* Data

-- Opening Marker --

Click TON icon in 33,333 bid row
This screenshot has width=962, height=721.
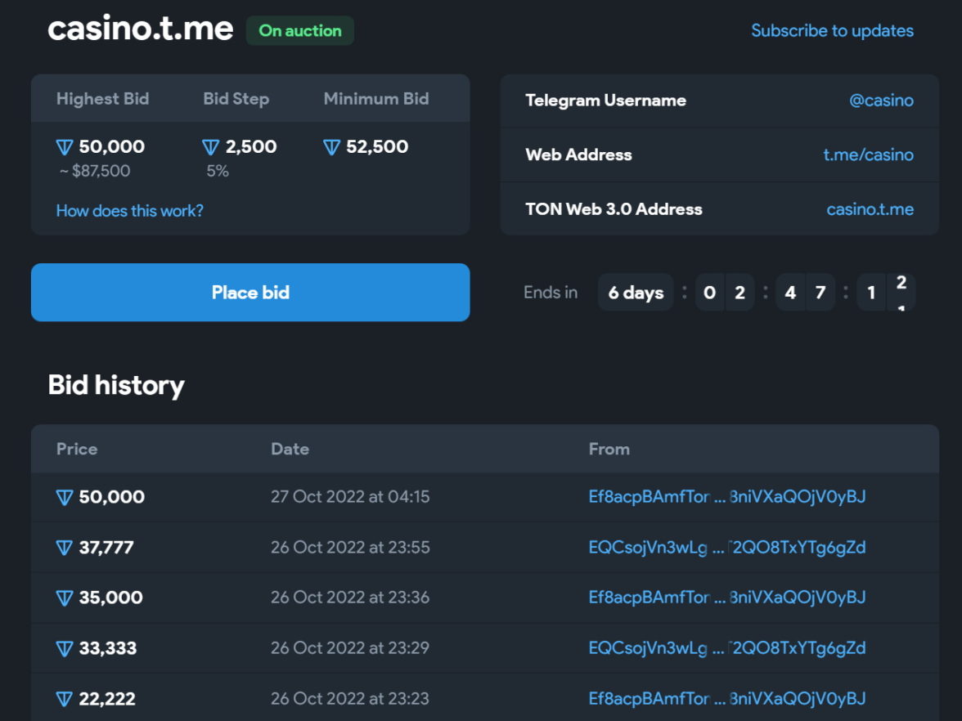tap(65, 649)
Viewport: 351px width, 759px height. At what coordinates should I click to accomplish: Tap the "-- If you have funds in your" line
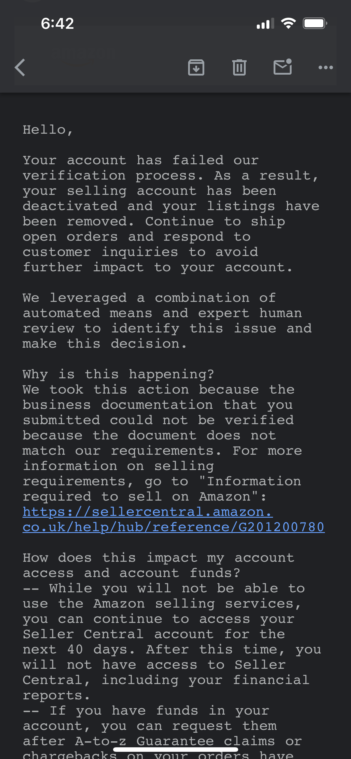(x=146, y=711)
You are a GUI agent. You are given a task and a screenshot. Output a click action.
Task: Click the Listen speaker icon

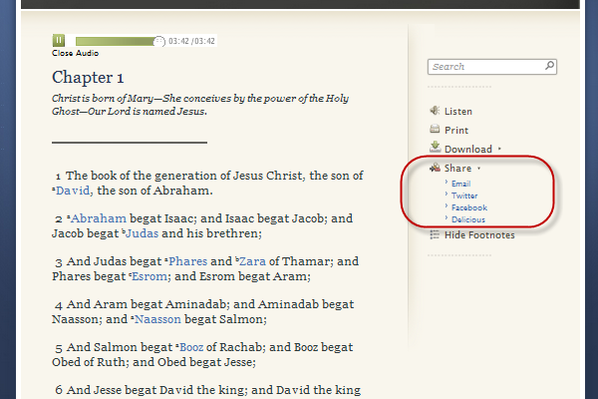pos(435,111)
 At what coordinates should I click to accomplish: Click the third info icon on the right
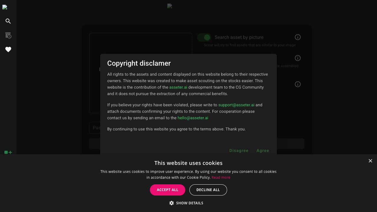(298, 84)
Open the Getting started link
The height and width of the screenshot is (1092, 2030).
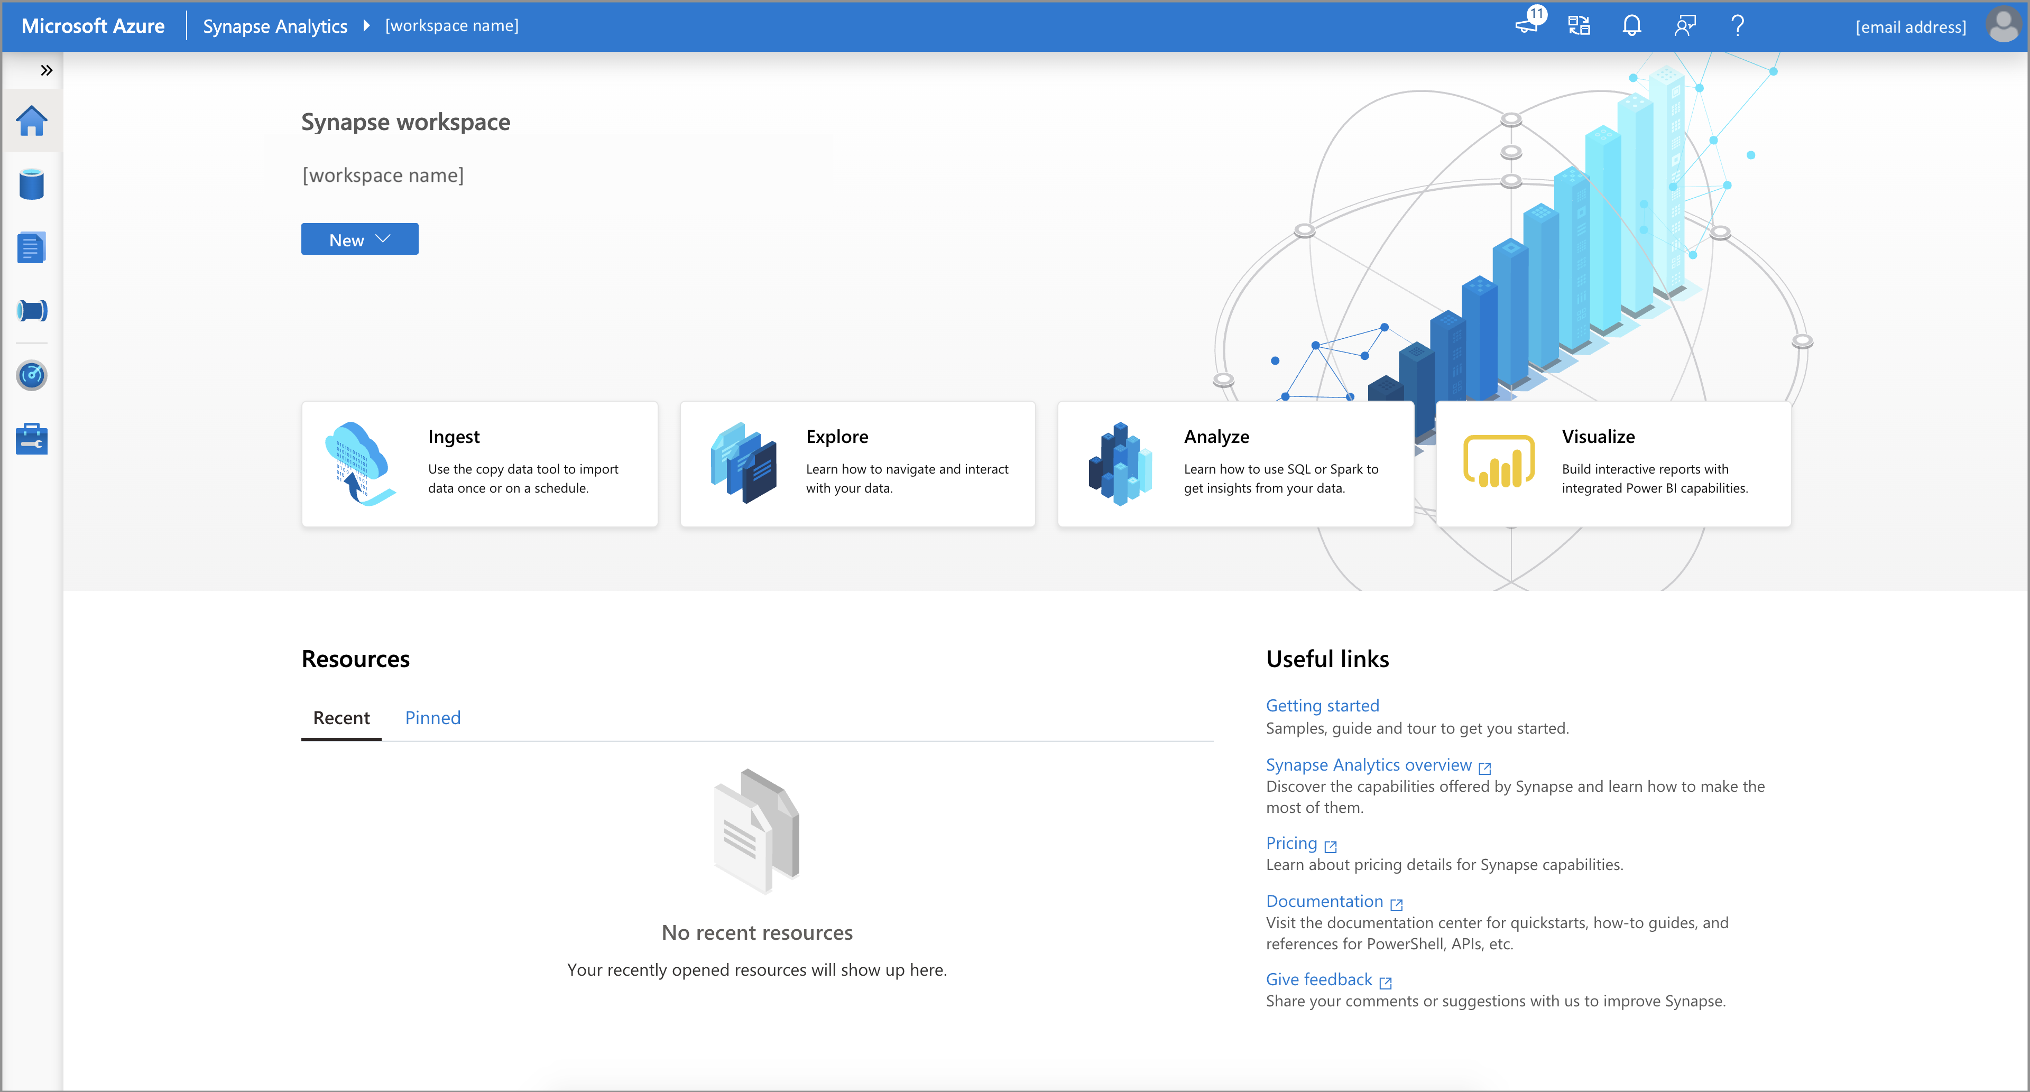point(1322,704)
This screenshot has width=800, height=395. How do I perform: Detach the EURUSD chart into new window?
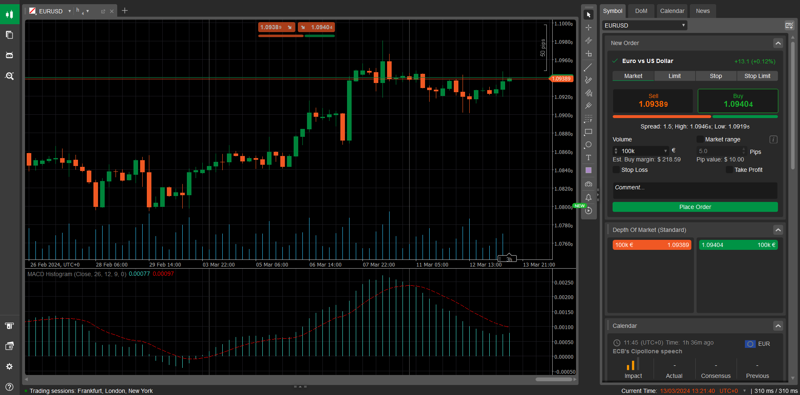point(103,11)
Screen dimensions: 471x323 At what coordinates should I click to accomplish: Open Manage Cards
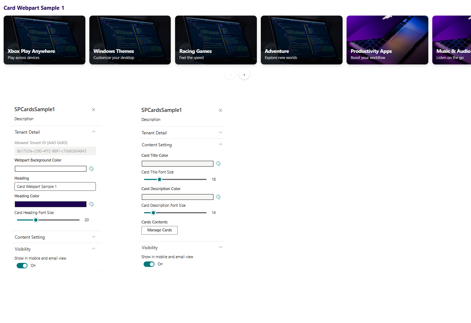(159, 230)
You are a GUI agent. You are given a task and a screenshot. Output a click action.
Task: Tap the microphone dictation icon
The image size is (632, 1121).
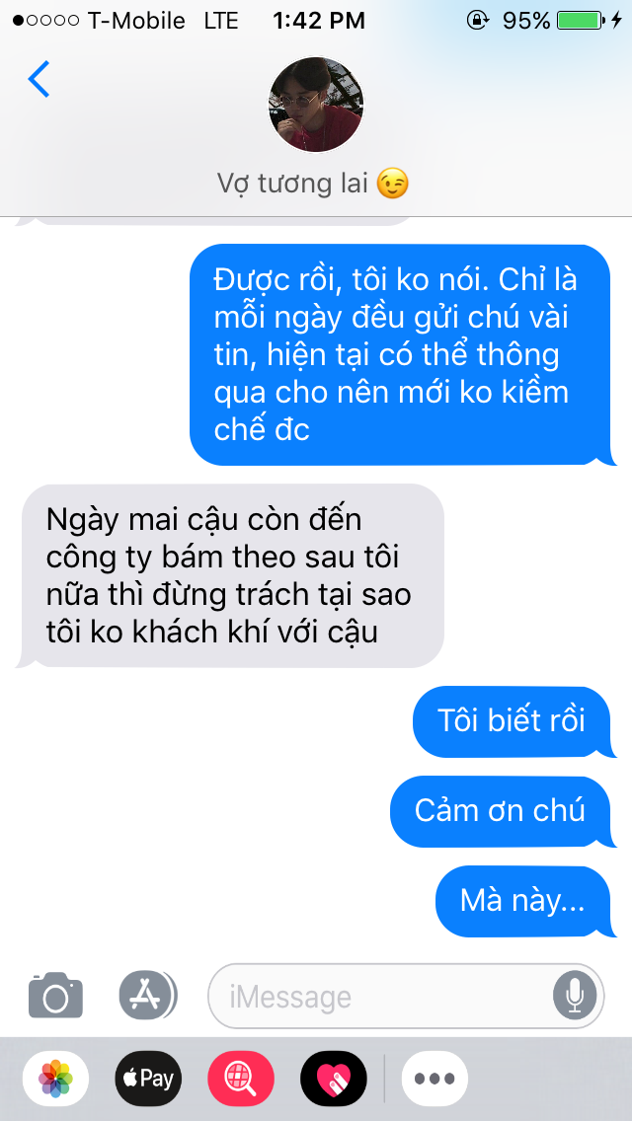[574, 996]
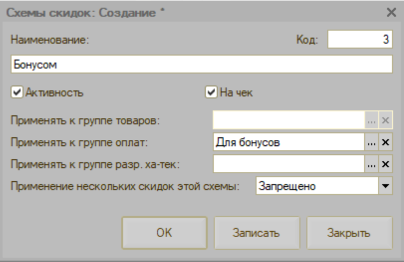Click the 'Схемы скидок: Создание' title bar
Viewport: 404px width, 262px height.
162,13
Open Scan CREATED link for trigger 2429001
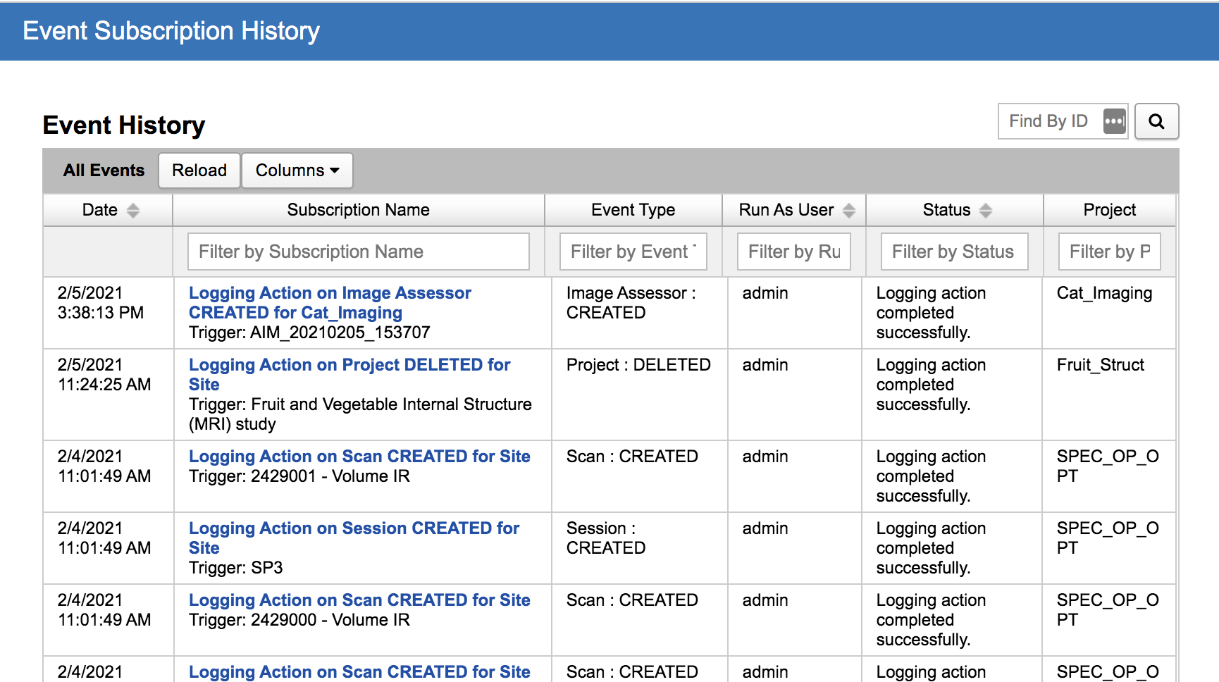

-- Closing Marker --

* Task
Only the records, copied exactly and free of pictures, belong in the answer.

* Exercise result
Click TON icon in 33,333 bid row
This screenshot has width=962, height=721.
tap(65, 649)
Viewport: 351px width, 759px height. At what coordinates should I click to accomplish: Tap the "-- If you have funds in your" line
(x=146, y=711)
You are a GUI agent. You are given a task and a screenshot. Output a click action.
Task: Click the Listen speaker icon

pos(435,111)
 At what coordinates should I click to accomplish: Click the third info icon on the right
(298, 84)
Open the Getting started link
The height and width of the screenshot is (1092, 2030).
point(1322,704)
This screenshot has width=800, height=395. How do I perform: Detach the EURUSD chart into new window?
point(103,11)
Screen dimensions: 471x323 At what coordinates should I click to accomplish: Open Manage Cards
(159, 230)
You are a GUI agent. You are given a task and a screenshot. Output a click action.
Task: Tap the microphone dictation icon
The image size is (632, 1121).
[574, 996]
Click the 'Схемы скидок: Создание' title bar
Viewport: 404px width, 262px height.
162,13
Open Scan CREATED link for trigger 2429001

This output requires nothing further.